Complete step-by-step solution:
We have the given integration function,
\[\Rightarrow \int{\dfrac{\sin x}{\sin x-\cos x}dx}\]
Let,
\[\Rightarrow I=\int{\dfrac{\sin x}{\sin x-\cos x}dx}\]
Multiplying the numerator and denominator by \[\sin x+\cos x\], we get
\[\Rightarrow \int{\dfrac{\sin x\left( \sin x+\cos x \right)}{\sin x-\cos x\left( \sin x+\cos x \right)}dx}\]
Simplifying the above integrating function, we get
\[\Rightarrow \int{\dfrac{{{\sin }^{2}}x+\sin x\cos x}{\left( \sin x-\cos x \right)\left( \sin x+\cos x \right)}dx}\]
Putting the identity of \[{{a}^{2}}-{{b}^{2}}=\left( a+b \right)\left( a-b \right)\] in the denominator, we get
 \[\Rightarrow \int{\dfrac{{{\sin }^{2}}x+\sin x\cos x}{{{\sin }^{2}}x-{{\cos }^{2}}x}dx}\]
Split it into two parts, we get
\[\Rightarrow \int{\dfrac{{{\sin }^{2}}x}{{{\sin }^{2}}x-{{\cos }^{2}}x}dx+\int{\dfrac{\sin x\cos x}{{{\sin }^{2}}x-{{\cos }^{2}}x}dx}}\]
Using the identity of trigonometry i.e.
\[{{\cos }^{2}}x-{{\sin }^{2}}x=\cos 2x\]
\[\sin 2x=2\sin x\cos x\]
\[{{\sin }^{2}}x=\dfrac{1-\cos 2x}{2}\]
Applying these identity in the solved integral, we get
\[\Rightarrow -\int{\dfrac{1-\cos 2x}{2\cos 2x}dx-\int{\dfrac{\sin 2x}{2\cos 2x}dx}}\]
\[\Rightarrow -\int{\dfrac{\sec 2x}{2}dx+\int{\dfrac{1}{2}dx-\int{\dfrac{\tan 2x}{2}dx}}}\]
Using,
 \[\int{\tan \left( x \right)dx}=\log \left| \sec x \right|+C\]
\[\int{\sec \left( x \right)dx=\log \left| \sec x+\tan x \right|}+C\]
\[\int{dx=x+C}\]
After applying these identities of trigonometry, we get
\[\Rightarrow \dfrac{\log \left| \sec 2x+\tan 2x \right|}{4}+\dfrac{x}{2}-\dfrac{\log \left| \sec 2x \right|}{4}+C\]
Therefore,
\[\Rightarrow \int{\dfrac{\sin x}{\sin x-\cos x}dx}=\dfrac{\log \left| \sec 2x+\tan 2x \right|}{4}+\dfrac{x}{2}-\dfrac{\log \left| \sec 2x \right|}{4}+C\]

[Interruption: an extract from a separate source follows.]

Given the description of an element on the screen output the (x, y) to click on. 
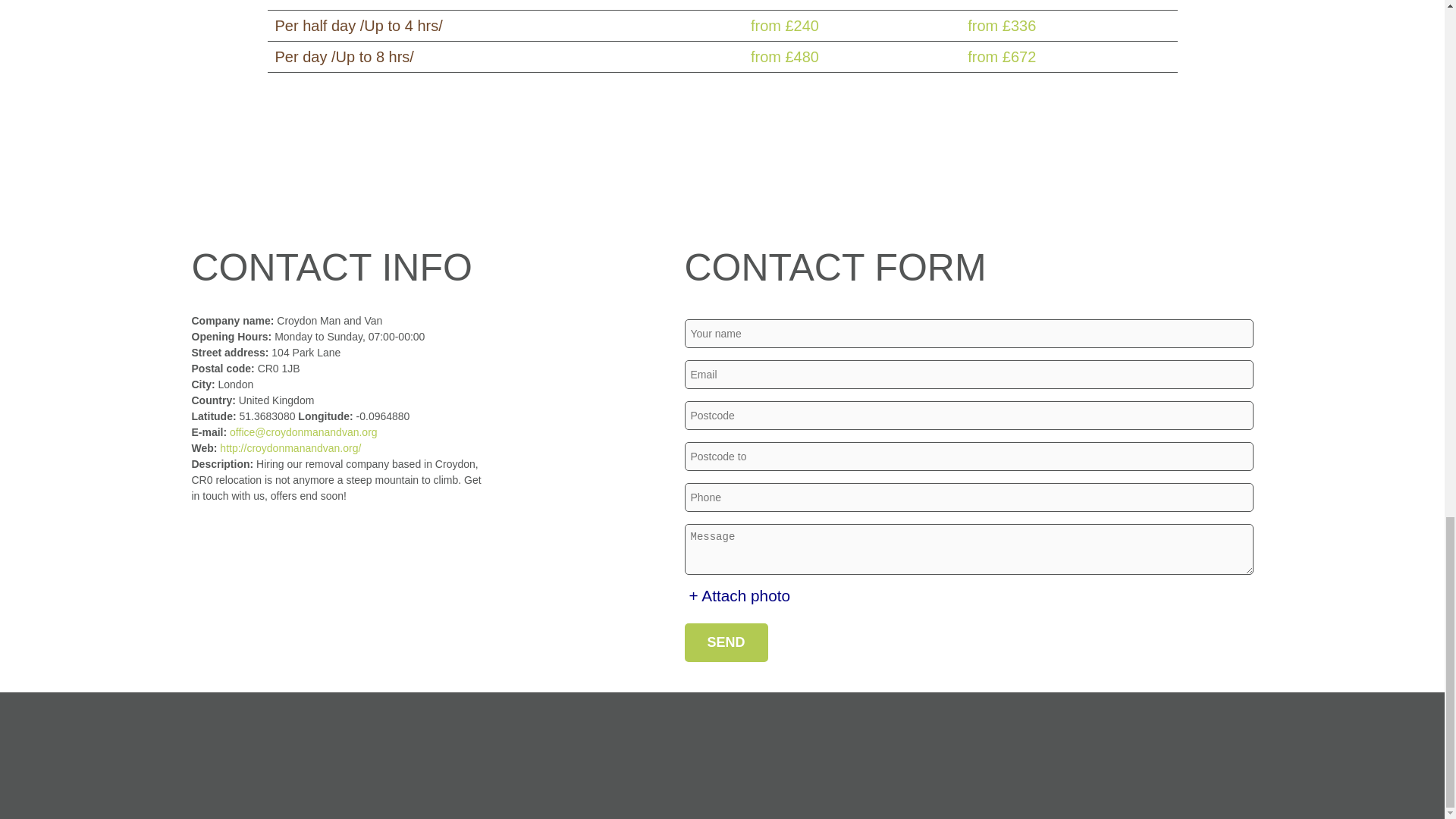
SEND (725, 642)
Send E-mail (303, 431)
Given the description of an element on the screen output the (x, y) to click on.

Note: In order to solve the given question, we used trigonometric identities to simplify the given function and then split it into two terms. We split the function inside the integral only because the operation between both the functions is addition. If there is a mathematical operation of multiplication, then here we integrate the given function by using the integration by parts. We should remember the trigonometric identities, this would make it easier to solve the question. There are also many other methods for integration. These are integration by substitution and integration by partial fractions. You should always remember all the methods for integration so that we can easily choose which method is suitable for solving the particular type of question. We should do all the calculations carefully and explicitly to avoid making errors.